With the final pipeline running successfully, notifications were configured to alert on pipeline execution status whether successful or failed. This setup enables full monitoring of incremental updates, ensuring reliability and providing visibility for future maintenance and operations. After this I finally added our final YAML file and deployed our project to the designated Github repository.

KPIs & Metrics:
Data modeling accuracy: 100% of dimension tables correctly implemented with SCD Type 2, and fact table with SCD Type 1
CDC automation: All operational and historical changes captured automatically via the automated CDC flow
Data quality & validation: 100% of data passed quality checks defined in Spark Declarative Pipelines before loading into Gold
Query performance: Tables optimized with Z-ordering on primary keys, improving analytical query speed by 35–40%
Data integrity: 0% data loss during transformations, updates, and loading into SQL Data Warehouse
Result Statement:
Built a fully automated Gold layer using Spark Declarative Pipelines, sourcing from the Silver OBT. Dimension tables were implemented with SCD Type 2, and the fact table with SCD Type 1, while automated CDC flows captured both operational and historical changes. Data quality expectations were enforced to ensure accuracy, and finalized datasets were loaded into the SQL Data Warehouse with Z-ordering applied for optimized query performance, delivering analytics-ready, fully up-to-date tables for downstream consumers.

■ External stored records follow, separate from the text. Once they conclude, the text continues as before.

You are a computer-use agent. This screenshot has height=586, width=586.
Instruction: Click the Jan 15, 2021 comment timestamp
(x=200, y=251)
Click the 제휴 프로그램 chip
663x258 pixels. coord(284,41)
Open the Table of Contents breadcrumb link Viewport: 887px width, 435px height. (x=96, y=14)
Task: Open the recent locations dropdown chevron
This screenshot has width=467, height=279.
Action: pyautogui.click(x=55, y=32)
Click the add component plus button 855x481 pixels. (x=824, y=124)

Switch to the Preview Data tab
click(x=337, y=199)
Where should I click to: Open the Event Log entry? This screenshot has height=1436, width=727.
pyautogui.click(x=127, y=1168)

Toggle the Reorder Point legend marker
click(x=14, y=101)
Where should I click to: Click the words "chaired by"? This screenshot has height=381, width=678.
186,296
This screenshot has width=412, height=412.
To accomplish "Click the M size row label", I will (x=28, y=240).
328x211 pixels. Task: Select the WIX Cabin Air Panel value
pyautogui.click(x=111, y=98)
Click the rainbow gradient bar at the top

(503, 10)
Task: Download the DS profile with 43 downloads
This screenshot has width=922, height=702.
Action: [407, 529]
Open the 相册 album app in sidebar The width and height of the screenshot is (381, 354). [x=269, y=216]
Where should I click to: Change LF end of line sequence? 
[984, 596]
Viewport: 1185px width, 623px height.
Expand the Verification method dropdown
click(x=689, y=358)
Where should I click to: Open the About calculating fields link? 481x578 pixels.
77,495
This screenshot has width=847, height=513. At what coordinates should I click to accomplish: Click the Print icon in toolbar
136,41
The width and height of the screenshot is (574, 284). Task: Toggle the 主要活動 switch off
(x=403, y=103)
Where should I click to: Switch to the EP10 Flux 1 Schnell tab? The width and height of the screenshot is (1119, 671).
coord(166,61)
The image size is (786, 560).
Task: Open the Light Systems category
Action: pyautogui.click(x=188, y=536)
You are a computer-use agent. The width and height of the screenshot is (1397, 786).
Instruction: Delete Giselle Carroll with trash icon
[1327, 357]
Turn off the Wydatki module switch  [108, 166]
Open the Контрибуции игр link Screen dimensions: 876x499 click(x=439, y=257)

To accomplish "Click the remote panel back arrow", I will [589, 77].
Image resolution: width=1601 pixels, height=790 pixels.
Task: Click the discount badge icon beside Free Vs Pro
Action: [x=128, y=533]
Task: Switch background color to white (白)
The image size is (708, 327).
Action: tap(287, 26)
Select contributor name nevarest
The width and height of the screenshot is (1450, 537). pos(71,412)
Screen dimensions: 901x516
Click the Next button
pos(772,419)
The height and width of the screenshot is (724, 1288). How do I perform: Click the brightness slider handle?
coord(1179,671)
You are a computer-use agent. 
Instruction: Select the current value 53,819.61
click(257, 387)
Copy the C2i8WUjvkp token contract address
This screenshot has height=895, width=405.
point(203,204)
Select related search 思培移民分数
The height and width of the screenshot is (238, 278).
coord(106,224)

Data Analysts have the option to use this curated star schema or use the OBT in the silver layer offering flexibility
Unit Testings
Before deploying our Asset Bundles, I performed unit testing in Databricks to validate that our class functions returned the expected results without any issues.


Attached are the notebooks and Git repository of our project
Databricks SQL Warehouse
I validated the curated datasets in the Databricks SQL Warehouse and then created sample dashboards to showcase the usability and analytical value of the curated data(Please note the indicator START AT and END AT is for SCD TYPE 2 for our data history tracking).







Brief Dashboards Creation
Afterwards I created a brief dashboard Iterations for our curated datasest. They are not the preetiest😅 in all honesty but they were just brief curations.



BI Reporting
Leveraging Databricks Partner Connect, a BI connector was provided for data analysts, allowing them to directly query and visualize curated datasets in Power BI without relying solely on the SQL Data Warehouse. The finalized datasets were also loaded into Azure Synapse Analytics for additional reporting and analytics. Upon project completion, all notebooks and pipelines were deployed to the production folder in Databricks using Databricks Asset Bundles, and the entire project was version-controlled by pushing it to the GitHub repository.

Loading Into Synapse
After successfully validating the data in Databricks SQL Warehouse, the curated datasets in the Gold layer of the Data Lake were pushed to Azure Synapse Analytics for enterprise-wide reporting and consumption.
Goal: Enable seamless reporting and analytics with enterprise tools.
KPIs & Metrics:
Direct BI access: Data analysts connected to Databricks Partner Connect → eliminated dependence on SQL warehouses for reporting
Integration with Synapse Data Warehouse: Curated datasets available for enterprise-wide analytics
Reporting latency: Reduced from hours to near real-time dashboards (if applicable)
End-user adoption: BI team able to query datasets without engineering intervention
Result Statement:
Delivered self-service analytics by providing business users with direct access to curated datasets, enabling timely and accurate sales insights.